Love can die if we want to. Or maybe not.
Dear Peter,
I don’t love you anymore. There, I said it. Actually, there, I wrote it. Not because I am a coward; I just didn’t want to see the pain in your eyes. Not again. It is all I see for quite some time, Peter. Your heart being shattered right in front of me. Everything I say, everything I do, is wrong. You never say that to me, but I can see it, I can feel it. And I can’t stand it anymore. I can’t stand being the bad one and you being the good one.

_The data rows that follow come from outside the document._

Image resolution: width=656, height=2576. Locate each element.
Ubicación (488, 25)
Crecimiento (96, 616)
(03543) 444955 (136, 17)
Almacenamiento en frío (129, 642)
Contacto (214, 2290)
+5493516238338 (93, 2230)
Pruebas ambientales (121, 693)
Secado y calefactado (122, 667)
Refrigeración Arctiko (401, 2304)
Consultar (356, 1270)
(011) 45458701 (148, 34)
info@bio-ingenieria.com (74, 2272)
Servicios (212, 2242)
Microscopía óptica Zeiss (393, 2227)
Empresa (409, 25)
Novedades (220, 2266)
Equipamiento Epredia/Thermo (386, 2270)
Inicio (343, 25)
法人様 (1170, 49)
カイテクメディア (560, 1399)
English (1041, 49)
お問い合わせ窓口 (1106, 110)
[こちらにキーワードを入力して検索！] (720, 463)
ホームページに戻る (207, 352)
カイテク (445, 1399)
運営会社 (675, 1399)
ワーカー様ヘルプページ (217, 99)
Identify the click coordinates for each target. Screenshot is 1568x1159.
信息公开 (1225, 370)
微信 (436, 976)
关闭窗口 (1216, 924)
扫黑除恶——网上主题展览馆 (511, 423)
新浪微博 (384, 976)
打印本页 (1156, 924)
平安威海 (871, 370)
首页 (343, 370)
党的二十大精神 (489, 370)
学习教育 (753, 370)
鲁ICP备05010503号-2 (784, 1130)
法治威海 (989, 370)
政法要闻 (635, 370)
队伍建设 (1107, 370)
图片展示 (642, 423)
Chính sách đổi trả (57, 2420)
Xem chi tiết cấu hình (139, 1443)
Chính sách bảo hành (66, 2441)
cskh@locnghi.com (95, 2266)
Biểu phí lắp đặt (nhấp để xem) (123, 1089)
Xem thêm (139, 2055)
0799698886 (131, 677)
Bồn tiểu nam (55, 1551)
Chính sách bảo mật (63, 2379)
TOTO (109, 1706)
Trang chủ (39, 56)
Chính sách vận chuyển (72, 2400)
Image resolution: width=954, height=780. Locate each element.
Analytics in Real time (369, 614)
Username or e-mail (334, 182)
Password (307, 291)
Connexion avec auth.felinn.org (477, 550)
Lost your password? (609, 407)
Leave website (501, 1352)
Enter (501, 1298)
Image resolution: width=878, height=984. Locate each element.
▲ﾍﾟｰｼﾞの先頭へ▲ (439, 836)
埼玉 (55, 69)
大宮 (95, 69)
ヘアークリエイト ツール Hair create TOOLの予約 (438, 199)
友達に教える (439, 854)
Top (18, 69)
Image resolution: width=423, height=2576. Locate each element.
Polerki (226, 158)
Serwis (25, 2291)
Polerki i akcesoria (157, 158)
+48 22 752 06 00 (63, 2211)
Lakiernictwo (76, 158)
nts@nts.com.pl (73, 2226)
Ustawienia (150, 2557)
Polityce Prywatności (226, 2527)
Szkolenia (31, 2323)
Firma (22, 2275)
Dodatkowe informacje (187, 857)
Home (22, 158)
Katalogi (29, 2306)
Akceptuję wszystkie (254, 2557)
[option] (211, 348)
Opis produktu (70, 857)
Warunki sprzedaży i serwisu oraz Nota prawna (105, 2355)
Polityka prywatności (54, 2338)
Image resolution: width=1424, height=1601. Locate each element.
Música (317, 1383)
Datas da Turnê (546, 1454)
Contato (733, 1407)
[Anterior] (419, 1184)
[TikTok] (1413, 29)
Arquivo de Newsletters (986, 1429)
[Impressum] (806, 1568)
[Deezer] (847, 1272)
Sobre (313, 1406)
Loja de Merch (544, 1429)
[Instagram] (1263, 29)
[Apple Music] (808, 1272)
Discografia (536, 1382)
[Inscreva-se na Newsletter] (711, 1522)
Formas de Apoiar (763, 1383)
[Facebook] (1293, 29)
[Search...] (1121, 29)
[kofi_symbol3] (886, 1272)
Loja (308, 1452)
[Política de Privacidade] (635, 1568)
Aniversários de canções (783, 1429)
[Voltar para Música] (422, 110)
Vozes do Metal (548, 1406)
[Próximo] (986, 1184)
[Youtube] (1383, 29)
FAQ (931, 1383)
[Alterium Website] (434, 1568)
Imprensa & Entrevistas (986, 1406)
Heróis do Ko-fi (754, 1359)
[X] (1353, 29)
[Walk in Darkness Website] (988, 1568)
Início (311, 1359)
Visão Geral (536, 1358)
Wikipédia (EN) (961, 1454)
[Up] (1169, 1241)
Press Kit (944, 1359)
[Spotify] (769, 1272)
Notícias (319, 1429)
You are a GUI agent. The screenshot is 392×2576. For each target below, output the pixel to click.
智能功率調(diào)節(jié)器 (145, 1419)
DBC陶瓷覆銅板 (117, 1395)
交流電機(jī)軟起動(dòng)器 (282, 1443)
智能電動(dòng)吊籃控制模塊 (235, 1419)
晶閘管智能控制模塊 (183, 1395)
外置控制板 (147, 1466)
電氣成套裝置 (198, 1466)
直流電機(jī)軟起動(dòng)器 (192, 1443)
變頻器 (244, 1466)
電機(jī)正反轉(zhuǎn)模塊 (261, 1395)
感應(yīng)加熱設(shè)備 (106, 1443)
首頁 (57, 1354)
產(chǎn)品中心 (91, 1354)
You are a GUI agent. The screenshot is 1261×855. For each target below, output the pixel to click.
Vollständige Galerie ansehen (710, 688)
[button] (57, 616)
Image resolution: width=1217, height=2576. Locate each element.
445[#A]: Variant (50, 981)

I am tired. I am tired of always coming second in your life. Your precious self-control is what you love the most, not me. Having the upper hand is what you loved the most, not me. Crumbles are not enough to satisfy me anymore. I am no longer hungry for your love. I don’t love you anymore.
You thought that by showing me how much you cared, you would lose me. That I would end up taking you for granted. That I could shape you any way I wanted. I saw the fear in your eyes Peter, but there was nothing I could do to help you beat it. How could I fight a ghost? How could I kill a demon that you protect so well?
I am not leaving you. You left the door open for me to leave. I am only doing what you deep down want me to do. I hope you are happy. No, on second thought, I actually hope you are not. I hope you miss me like crazy. I hope you never get a moment’s peace, constantly thinking about me. I don’t love you anymore. But I know you still love me. You owe that to me!
I hear your foosteps. You open the door and call my name. You say you brought dinner; Chinese, my favorite. And suddenly, I forget everything. My heart starts beating so fast, that I am afraid everyone can hear it. I rush into your arms. I don’t know why. I don’t love you anymore.
Tags: Flash fiction, flash fiction story, love
October 27th, 2011 at 1:21 pm
I really enjoyed the story and loved the twist at the end.
October 27th, 2011 at 5:39 pm
Interesting writing and a nice about face in the ending.
October 28th, 2011 at 5:41 am
good story. I enjoyed reading this.
October 28th, 2011 at 5:55 am
Thanks everyone! The twist in the end happened because I wanted to show that deep down, the character still loved Peter. She was just trying to convince herself she didn’t.
October 28th, 2011 at 10:02 am
Really good writing style.
October 28th, 2011 at 7:33 pm
I, too, loved the twist at the end, but I’m feeling the inevitable emptiness that, despite her rushing into his arms, she will be left with on the morrow and long after the smell of Chinese food has dissipated.
Is this part of a larger work?
Thanks.
November 12th, 2011 at 3:12 am
A great story well focused
November 23rd, 2011 at 9:08 pm
its really soOOOOooo goOOd. . .i love the story. .it face the reality. .
May 21st, 2012 at 8:06 am
Thanks everyone! So glad you enjoyed my flash fiction story!
FX7777222000: What you describe is one of the possibilities. I chose to make the ending ambiguous so that everyone could come to his own conclusions.